A partir de ahí, toda su obsesión era enterarse del truco. Porque tenía que haber truco.
–¿Qué método usaste? ¿Pastillas, parches, chicles?
–Nada de eso. Bueno, no, miento: algo sí. Empecé tomando bromazepam, por consejo de mi médico. En pequeñas dosis, el bromazepam sirve para prevenir los estados de ansiedad. Al tercer día, sin embargo, prescindí del medicamento y comprobé que mis nervios no experimentaban cambio alguno, de modo que opté por no tomarlo más. Y hasta hoy.
Aquella respuesta, obviamente, no le satisfizo. Así que volvió a la carga.
–Entonces es que leíste el libro, ¿verdad?
La verdad es que no sé qué libro es el libro, pero me consta que el libro existe, porque me han hablado de él lo menos doscientas o trescientas personas: «¿No has leído el libro?», «¡Tienes que leer el libro!», «¡El libro es maravilloso para dejar de fumar!». Y así. A todos les he soltado la misma ristra de evidencias: «Aquel que realmente está decidido a dejar de fumar deja de fumar. Quien ya está persuadido de algo no necesita que nadie le persuada. Los argumentos en contra del tabaquismo son de dominio público; no hace falta que nadie te los venda envueltos en papel de regalo». Etcétera.
Supongo que todos los muchos trucos que se utilizan para dejar de fumar no son sino diversos modos de apuntalar voluntades tambaleantes, y que yo no he necesitado de ninguno porque mi decisión era firme.
En el fondo, la voluntad es como la puntualidad. Gervasio explica mi puntualidad germánica y su impuntualidad insular apelando al prestigio. «Tú tienes fama de ser terriblemente puntual. Ese prestigio actúa como un poderoso estímulo: tienes que seguir llegando a las citas con invariable puntualidad, porque te juegas tu imagen. En cambio, yo he acumulado una espantosa reputación de impuntual. No tengo ningún prestigio que mantener. Incluso cuando puedo llegar a la hora, me retraso con lo que sea, para que no me abrumen con sarcasmos: “¡Insólito, Gervasio ha llegado a la hora en punto!”».

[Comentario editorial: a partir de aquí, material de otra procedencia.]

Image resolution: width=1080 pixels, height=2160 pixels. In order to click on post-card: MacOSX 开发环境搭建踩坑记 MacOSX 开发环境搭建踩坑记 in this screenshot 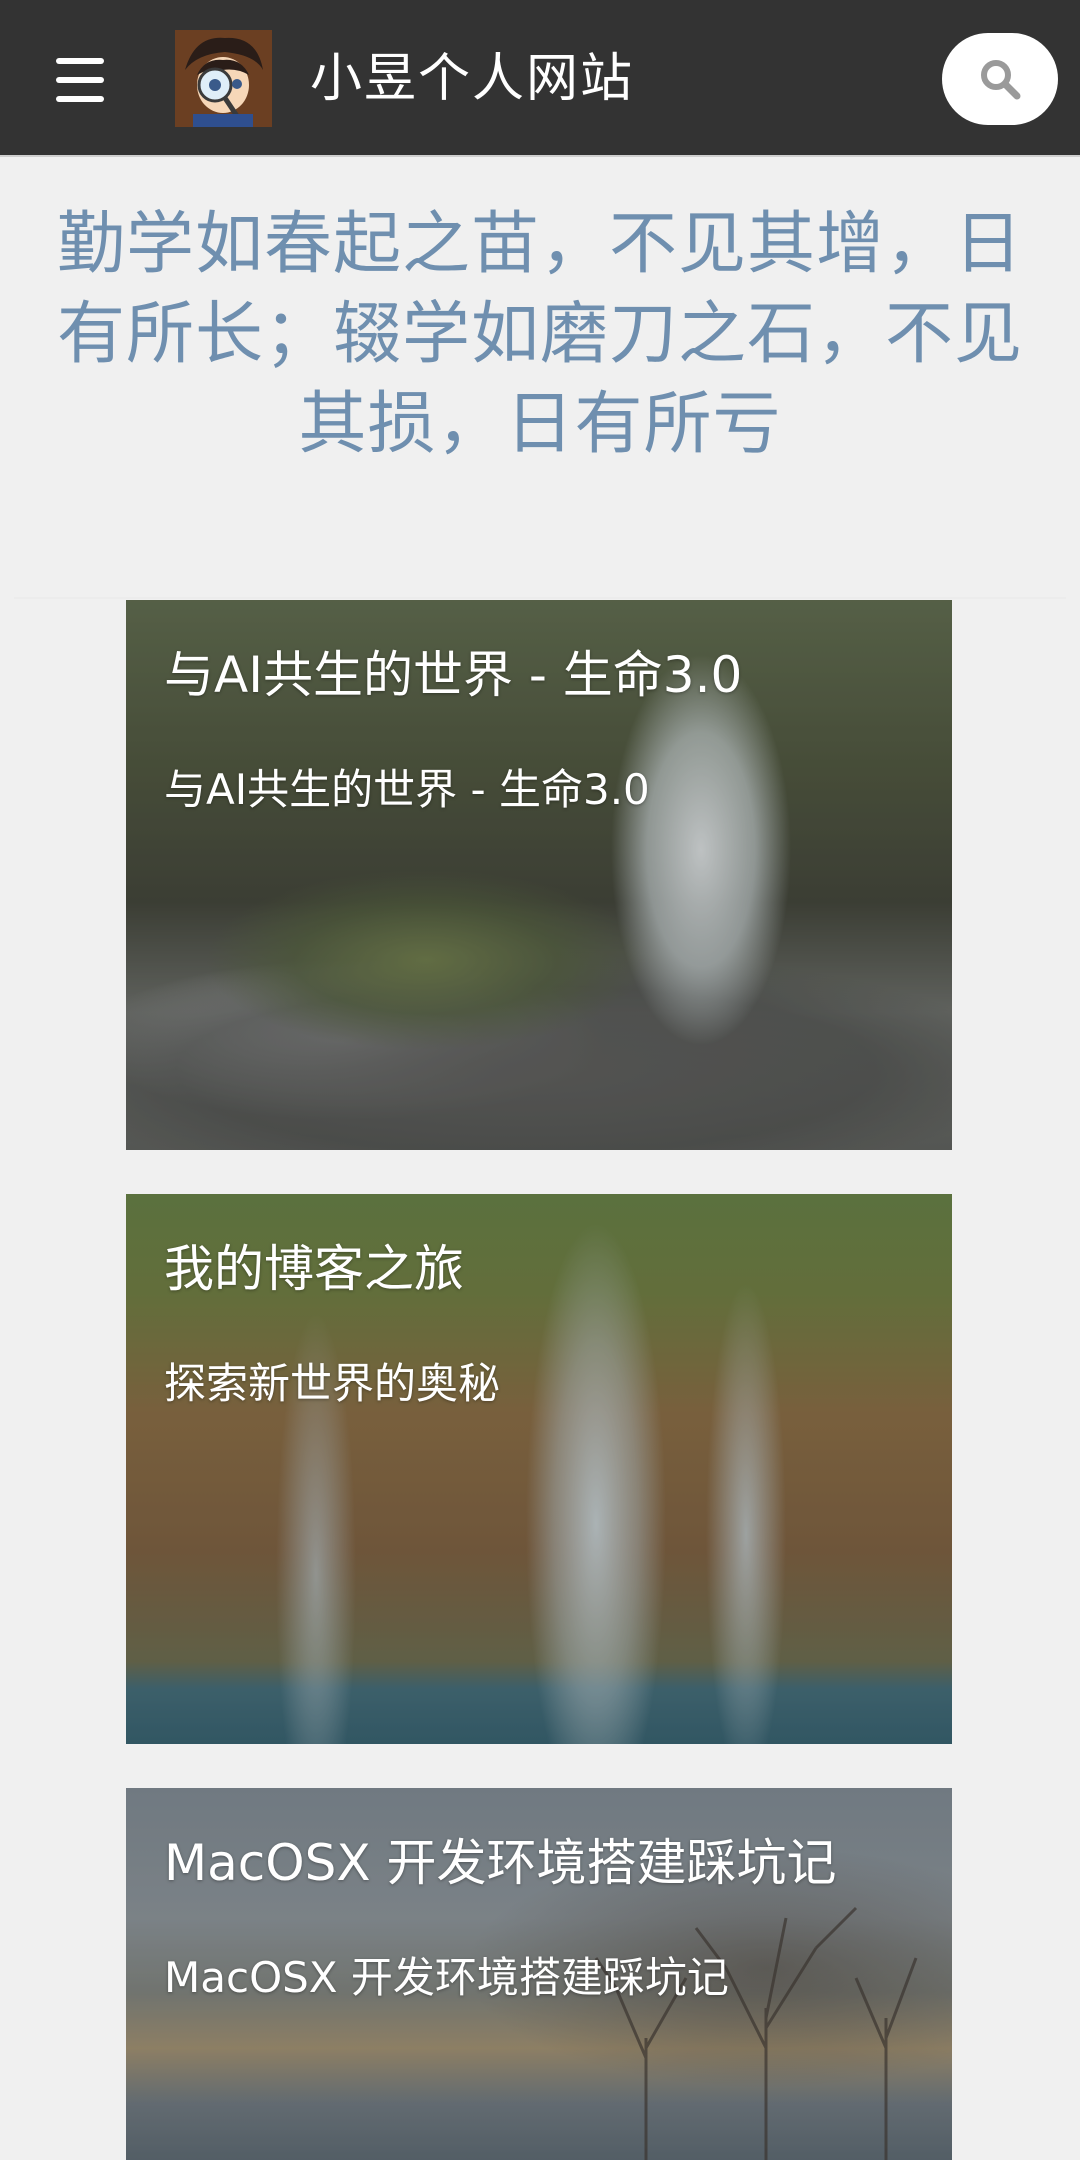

Tal vez ocurra lo mismo con la voluntad. Algunos arrastramos fama de tenaces. De cabezotas, incluso. Eso nos sobremotiva cuando nos comprometemos públicamente a alcanzar tal o cual meta.
Pero no estoy seguro de que nuestro espíritu no sea un amasijo de vasos comunicantes. Ahora no fumo y no bebo alcohol, pero como cual poseso. Como decían Les Luthiers, lo único que sacia mi ansia de comer... es comer. Es palmario que la soterrada ansiedad que me empujaba a fumarme tres paquetes de Ducados por día se ha canalizado ahora hacia la comida. Con lo cual, pese a que hago ejercicio, he engordado ya 2 kilos en cuarenta días. Mi médico me tranquiliza: «No es para tanto. Y ponerse a adelgazar es mucho más sencillo que dejar de fumar». Yo no estaría tan seguro. Y. además, me intranquiliza: si también tapo esa válvula de escape, ¿por dónde me saldrán las ansiedades?